課題 |
「Describe the element at coordinates (262, 350)」を含む行で始まり「Find the location」を含む行で終わる部分を、一字一句変えずに書き写すこと。最初と最後の行も含める。

データ一覧 |

::::::::

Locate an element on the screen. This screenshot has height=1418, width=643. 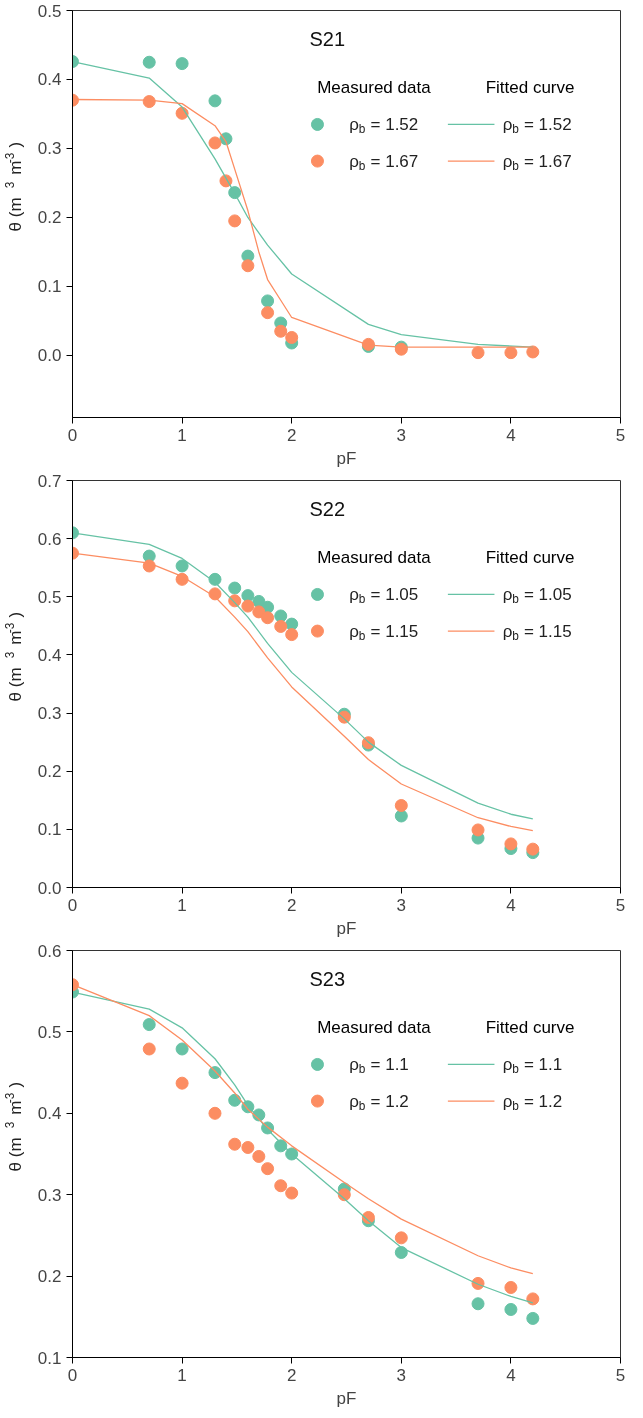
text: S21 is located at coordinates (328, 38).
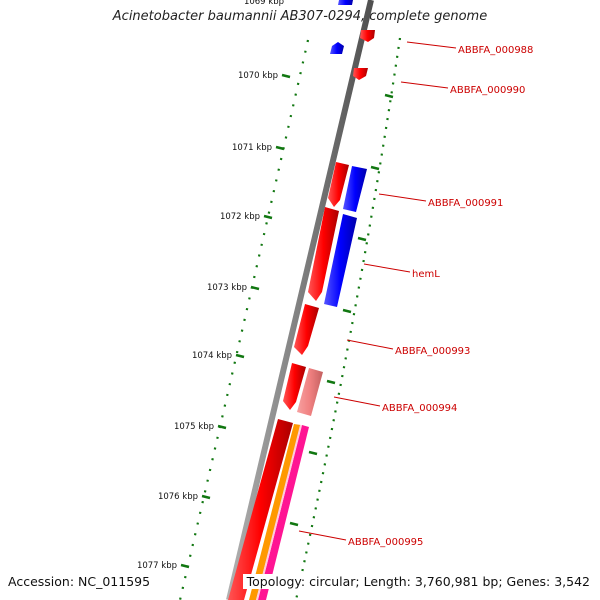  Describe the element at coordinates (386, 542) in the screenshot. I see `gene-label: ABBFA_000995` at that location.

::::::::

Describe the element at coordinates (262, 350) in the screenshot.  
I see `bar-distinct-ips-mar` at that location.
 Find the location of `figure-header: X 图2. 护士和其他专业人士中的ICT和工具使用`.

::::::::

解答例 |
Describe the element at coordinates (262, 350) in the screenshot.  
I see `bar-distinct-ips-mar` at that location.
 Find the location of `figure-header: X 图2. 护士和其他专业人士中的ICT和工具使用`.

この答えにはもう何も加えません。